This time, the big stick is going to be wielded by the peoples of the Americas against all those who would disturb the peace and prosperity of the Americas.14
PUTTING CHAPULTEPEC TO WORK
African American, Latinx, and Jewish organizations seized on the domestic and foreign policy potential of the Act of Chapultepec. After a courageous group of Mexican American parents organized in Orange County, California, to challenge the inferior schooling their children were receiving, the American Jewish Congress filed a brief on behalf of the parents in the Supreme Court case, Méndez v. Westminster.15 Counsel for the plaintiffs included Pauli Murray and Thurgood Marshall.

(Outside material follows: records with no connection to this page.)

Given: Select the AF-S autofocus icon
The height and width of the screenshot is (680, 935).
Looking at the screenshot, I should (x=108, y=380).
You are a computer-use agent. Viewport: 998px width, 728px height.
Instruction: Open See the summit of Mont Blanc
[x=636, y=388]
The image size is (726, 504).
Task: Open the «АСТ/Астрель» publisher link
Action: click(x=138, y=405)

The parents’ attorneys argued that the Act of Chapultepec and the United Nations Charter—promulgated in 1945—required signatory nations to outlaw “not only discrimination but also its potential causes. This is certainly broad enough to cover segregation.”16 Katharine F. Lenroot, head of the Children’s Bureau of the Department of Labor, concurred, and shared her analysis of the treaty with the National Congress of Colored Parents and Teachers, which was held in Washington, DC, also in 1945. Lenroot argued that “the Chapultepec Conference . . . reaffirmed the principle [of] equality of rights and opportunities for all men, regardless of race or religion, a principle recognized by all American states.”17
Senator Dennis Chavez of New Mexico, the first Mexican American elected to the US Senate, used the Act of Chapultepec to advocate for the creation of a permanent Fair Employment Practices Commission to protect the civil rights of workers and to end discrimination on the job. The original Fair Employment Practices Commission was the fruit of the march on Washington threatened by Randolph’s Brotherhood of Sleeping Car Porters and Maids in 1941. Now the FEPC was endangered especially by Southern Democrats, who looked to re-entrench Jim Crow labor relations at the end of the war. Working in tandem with the New York civil rights organizer Anna Arnold Hedgeman, Chavez argued that a permanent FEPC would demonstrate to the nations of the hemisphere that the United States was serious about democracy: “Our Latin neighbors have had every reason to question the motives of our Government, and the Chapultepec agreement goes a long way toward the cherished goal of honest inter-American relations.”18 With Hedgeman as secretary of the National Council for a Permanent FEPC, Chavez worked with some of the nation’s best community organizers, including the Arkansas NAACP leaders Daisy Bates and her husband, L. C. Bates. However, the National Council also faced powerful opposition in Washington from what the Black press called the “Bilbo-Eastman filibusters,” referring to Mississippi’s senatorial guardians of Jim Crow, Theodore G. Bilbo and James Oliver Eastland.19
A legal team headed by Charles Hamilton Houston brought the Act of Chapultepec to the United States Supreme Court in 1948 during oral arguments in the Shelley v. Kraemer restrictive racial covenant cases. Earlier, in his capacity as vice president of the American Council of Race Relations, Houston had cited the Act of Chapultepec and the 1945 United Nations Charter as “international agreements [that] obligate our government to work to eliminate all racial discrimination.”20 At the Shelley v. Kraemer hearings, one of Houston’s co-counsels, Herman Willer, argued that “the nation’s treaties, the United Nations Charter and the Act of Chapultepec, have established a public policy of equal treatment for all and have made the covenants void.”21
One pathway to the origins of the modern civil rights movement, as well as to the Chicano/a movement, runs straight through Chapultepec, Mexico. The impetus that Haitian delegates gave to civil rights and labor struggles in the United States at the Chapultepec Conference was immediately seized upon by African American and Mexican American organizers. These activists could exploit the democratic openings created at the Inter-American Conference on Problems of War and Peace because they recognized the centuries-old currents of freedom that flowed from nations such as Haiti and Mexico. While John Adams and generations of elite leaders in the United States had depicted the Haitian and Mexican people as backward, visionaries such as Dennis Chavez, Harold Preece, and Carl Hansberry were the inheritors of the traditions of emancipatory internationalism that had led them to look to the Global South for lessons on liberation.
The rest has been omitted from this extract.